What’s not to love about that?
It’s an idea that resonates within each of us, speaks to our inner humanity and our desire to prosper.
The United States is not the first country to be founded on these ideas, and it won’t be the last.
Yet history shows that nearly every tribe, kingdom, empire, and nation throughout history that embraced individual liberty eventually screwed it up.
To quote John Adams, “those passions are the same in all men and under all forms of [government], and when unchecked, produce the same effects of fraud, violence, and cruelty.”
Adams was essentially warning us that a representative democracy is not immune to the ambitions of men who lust for power.
And as he wrote in a letter to John Taylor in 1814, “Democracy never lasts long. It soon wastes, exhausts, and murders itself.”
Adams’ premonition has become reality in the Land of the Free.
The United States departed long ago from the original ideals of America.
Every day the federal government creates hundreds of pages of new regulations governing everything from how to raise your child to what you can/cannot put in your own body.
Just today there were another 439 pages of rules and proposals published.
They have created a financial system that destroys the incentive to save and encourages debt and consumption.
This is the exact opposite of what is required for prosperity.
The federal government, of course, is so far in debt that they must borrow money just to pay interest on the money they’ve already borrowed.
Dictatorial control of the money supply has been awarded to unelected bureaucrats who give away free money to the banking establishment at the expense of the middle class.
It’s clear that more and more people are noticing this massive shift away from the ideals of America.
And yet we’re told to voice our dissatisfaction in the voting booth. That’s how we’re taught to “fight” for the system.
But even the electoral system is a total scam; superdelegates and faithless electors have the power to ignore the will of the people and choose whichever candidate they prefer.
This makes voting a demeaning exercise in futility; it’s nothing more than a charade to pretend that you have power, when you in fact have almost none.
Real power isn’t about casting a vote. It’s ensuring that, no matter what happens next, you’re in a position of strength.
It’s clear that decades of unsustainable spending are rapidly catching up.
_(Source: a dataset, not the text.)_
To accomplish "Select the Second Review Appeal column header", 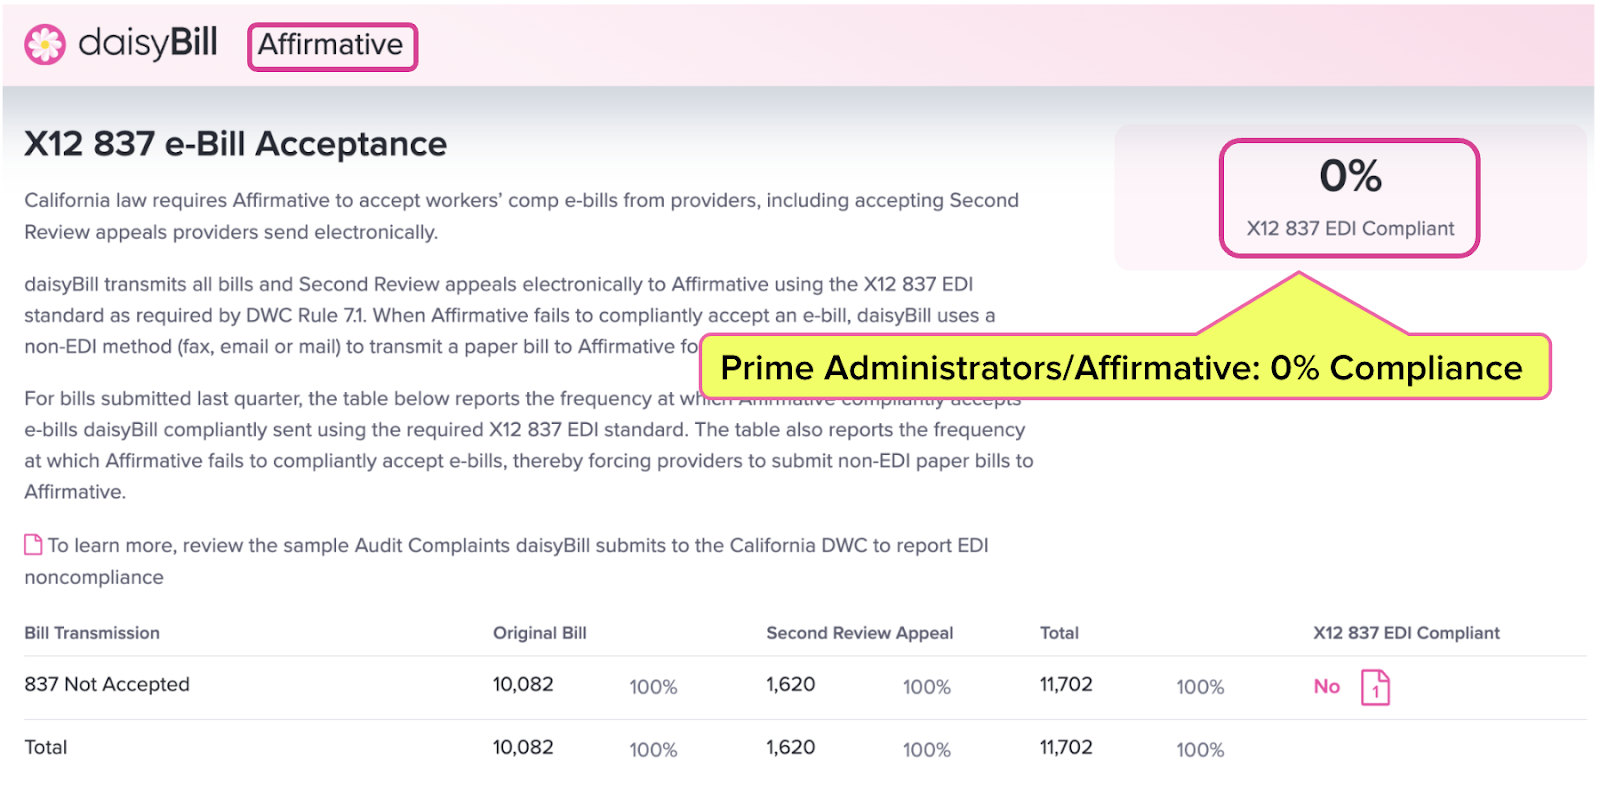I will [x=860, y=633].
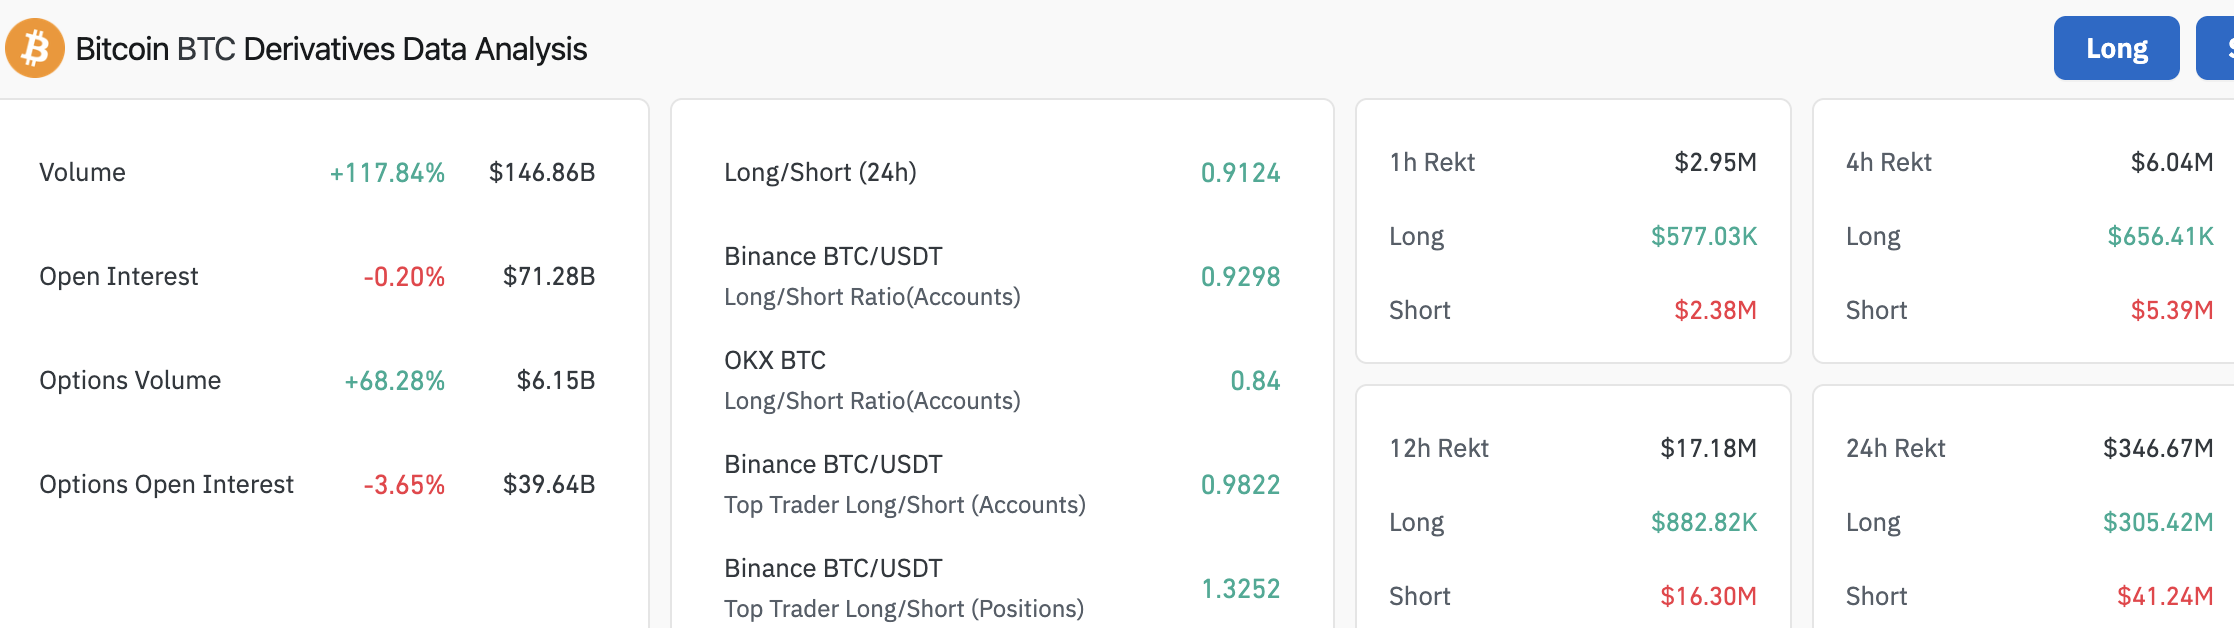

We talk about this regularly in this letter; I published an article last week showing the ominous similarities between today and just before the crisis in 2008.
They have completely broken the financial system, and governments and central banks have no ability to stop it.
While it’s impossible to predict precisely when, one day there will be severe consequences to all of this economic narcissism.
Going in to the 2008 financial crisis, the size of the subprime market (what essentially caused the meltdown) was $1.3 trillion.
Today the amount of bonds issued by bankrupt governments yielding NEGATIVE interest rates is over five times that size.
The 2016 financial bubble is MUCH bigger than in 2008.
This means the last financial crisis was just a warm up. And with whatever comes next, whenever that may be, a lot of people will get hurt.
Your best offense is to make sure that you’re not a victim. This is rule #1.
Only by protecting yourself from the obvious risks in this system that is underpinned by debt and coercion can you ensure that you will be in a position of strength no matter what happens next.
These steps are mostly common sense. As I wrote yesterday, if your country is bankrupt, don’t hold all of your assets there.
If your banking system is precariously illiquid, don’t hold all of your savings there. Consider holding physical cash. Gold. Or moving money to a strong, liquid bank overseas.
All of these steps make sense no matter what happens or doesn’t happen next.
You’ll never find yourself complaining that your new foreign bank is too safe, conservative, and well-capitalized.
But should the worst happen and your country follows every single example from history that has preceded it, your position of strength will ensure that you’re not a victim.